I am a serious poet who is not even afforded acknowledgement by - not only O'Brien and his mob, but my sisters and brothers in the avant garde. Van Gough was the same, everyone thought he was a loony and his life's work crap.
 
But really Side, you don't seem to offer anything about what IS, just what is not. You tell us Heaney is this and that and dissembling, but you yourself, do not offer us any theory of your own poetic, and your writing in the piece implies as a “given” that you are avant garde yourself.
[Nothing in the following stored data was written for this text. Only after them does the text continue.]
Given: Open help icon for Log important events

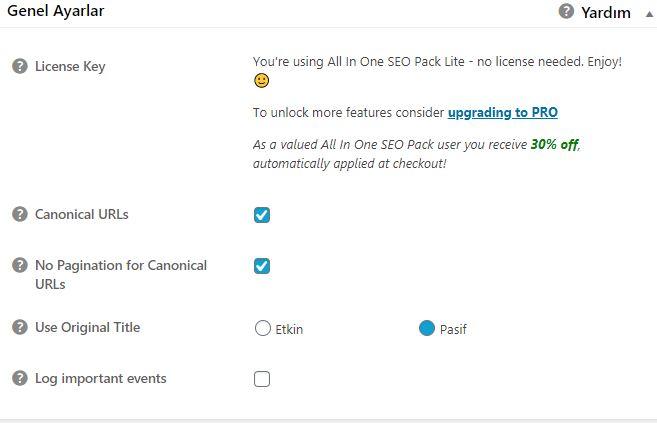Looking at the screenshot, I should [20, 378].
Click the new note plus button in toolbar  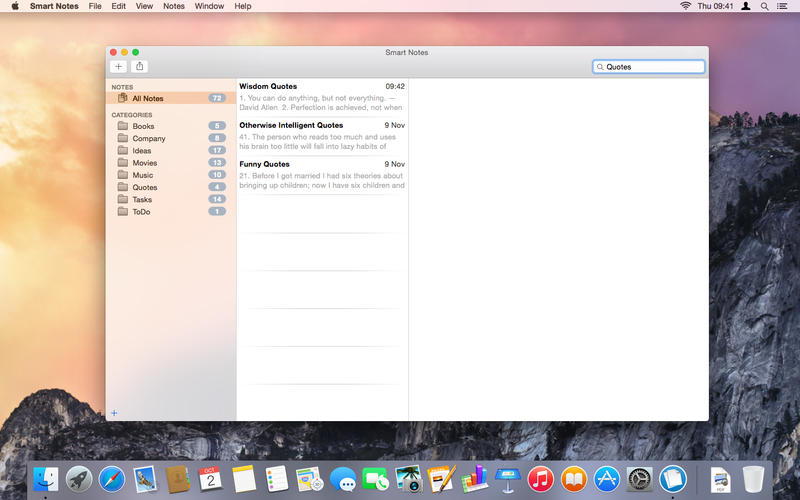(118, 67)
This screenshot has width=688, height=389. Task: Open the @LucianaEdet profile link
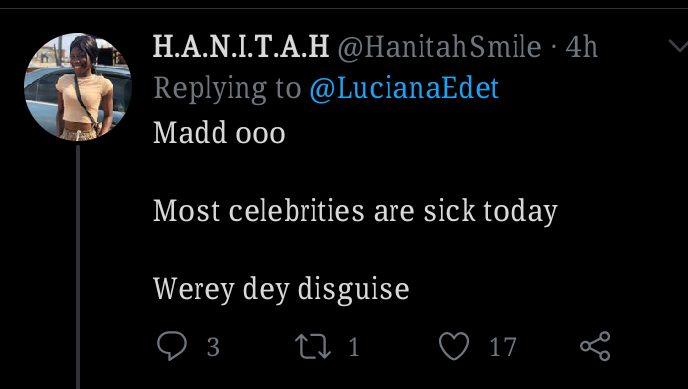[404, 88]
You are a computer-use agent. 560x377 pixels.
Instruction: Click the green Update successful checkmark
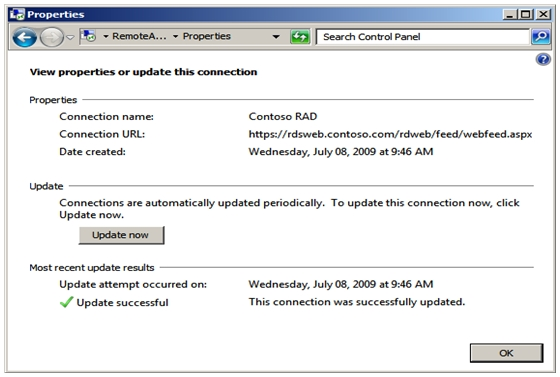[x=66, y=302]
You don't state what you are, but imply through the oppositional stance you take on Heaney, that you are some crazee liberal linguistic who is the real arty type, like Van Gough.
 
Please forgive me for the lingo, the “I” of this piece is not “me” as in me the real person, but merely a construct and part of a wider linguistic process linked to my own route to becoming a doctor of poetry. 
 
Ollamh Side, is the irish word for a doctor of poetry and it comes from the bardic tradition, which had a 1200 year existence in print, and the course from beginner to doctor, was 12 years long and i am in year 8, at grade five Cli (ridgepole) and in this year I (as a linguistic construct and performer
in language) have just begun taking on one of the two substrands of the primary and highest compositional method a filidh poet practiced in. Imbas Foronsai, which translates as - manifestation of knowledge which enlightens. 
 
Dichetal do Chennaib - extemporisation (which some glossers have glossed) from the tips (of the tongue and fingers i think) is the substrand of imbasforonsai and I used that when first replying to you at Jacket and here. Now i won't bore you with my own study of bardic lore and Irish myth, but will say that Irish myth is one of the most useful ones on the planet for a poet to have as their base one.
 
Now I am assuming yours will be Greek? Well Heaney, his is Irish and  itreally is a fascinating tradition he is linked to you know.